[Records]
● ● ● ● ●

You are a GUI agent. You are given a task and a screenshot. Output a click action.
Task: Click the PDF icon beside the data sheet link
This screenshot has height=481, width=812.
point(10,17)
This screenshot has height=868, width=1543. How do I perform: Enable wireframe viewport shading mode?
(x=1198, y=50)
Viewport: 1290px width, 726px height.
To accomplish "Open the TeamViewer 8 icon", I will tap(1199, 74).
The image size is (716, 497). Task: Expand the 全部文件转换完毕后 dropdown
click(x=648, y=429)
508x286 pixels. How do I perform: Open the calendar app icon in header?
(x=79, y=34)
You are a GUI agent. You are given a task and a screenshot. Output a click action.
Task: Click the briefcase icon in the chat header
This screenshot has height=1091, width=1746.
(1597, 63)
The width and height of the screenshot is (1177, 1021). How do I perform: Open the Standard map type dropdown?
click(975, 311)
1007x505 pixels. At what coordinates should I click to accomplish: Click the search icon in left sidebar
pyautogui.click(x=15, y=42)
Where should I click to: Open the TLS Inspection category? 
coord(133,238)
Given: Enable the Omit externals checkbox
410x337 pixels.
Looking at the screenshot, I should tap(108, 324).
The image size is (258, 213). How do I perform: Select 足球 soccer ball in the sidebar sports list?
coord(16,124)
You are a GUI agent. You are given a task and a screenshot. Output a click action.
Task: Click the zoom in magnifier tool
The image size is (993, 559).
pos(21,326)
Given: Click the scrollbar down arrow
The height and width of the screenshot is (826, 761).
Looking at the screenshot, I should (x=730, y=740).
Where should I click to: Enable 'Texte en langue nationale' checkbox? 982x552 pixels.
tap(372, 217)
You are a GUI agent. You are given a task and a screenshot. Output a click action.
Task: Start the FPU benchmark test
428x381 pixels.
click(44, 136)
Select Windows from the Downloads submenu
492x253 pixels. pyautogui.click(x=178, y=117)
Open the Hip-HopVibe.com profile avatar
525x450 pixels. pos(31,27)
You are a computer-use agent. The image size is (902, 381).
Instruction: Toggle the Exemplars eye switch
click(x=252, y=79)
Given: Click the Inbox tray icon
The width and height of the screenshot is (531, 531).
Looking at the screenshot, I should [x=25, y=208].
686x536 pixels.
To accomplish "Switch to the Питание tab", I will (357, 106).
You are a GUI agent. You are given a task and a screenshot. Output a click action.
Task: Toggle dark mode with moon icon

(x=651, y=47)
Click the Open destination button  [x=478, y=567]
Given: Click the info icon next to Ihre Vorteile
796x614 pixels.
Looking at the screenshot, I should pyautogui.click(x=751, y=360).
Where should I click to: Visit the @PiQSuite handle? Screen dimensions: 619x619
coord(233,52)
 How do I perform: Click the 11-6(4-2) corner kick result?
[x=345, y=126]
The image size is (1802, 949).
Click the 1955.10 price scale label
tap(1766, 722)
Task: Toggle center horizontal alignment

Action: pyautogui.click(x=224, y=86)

● ● ● ● ●

REQUIREMENTS: Retype the lines in the data above, starting at the line that contains "1007x505 pixels. At" and ending with the line that contains "pos(21,326)".

ANSWER:
1007x505 pixels. At what coordinates should I click to accomplish: Click the search icon in left sidebar
pyautogui.click(x=15, y=42)
Where should I click to: Open the TLS Inspection category? 
coord(133,238)
Given: Enable the Omit externals checkbox
410x337 pixels.
Looking at the screenshot, I should tap(108, 324).
The image size is (258, 213). How do I perform: Select 足球 soccer ball in the sidebar sports list?
coord(16,124)
You are a GUI agent. You are given a task and a screenshot. Output a click action.
Task: Click the zoom in magnifier tool
The image size is (993, 559).
pos(21,326)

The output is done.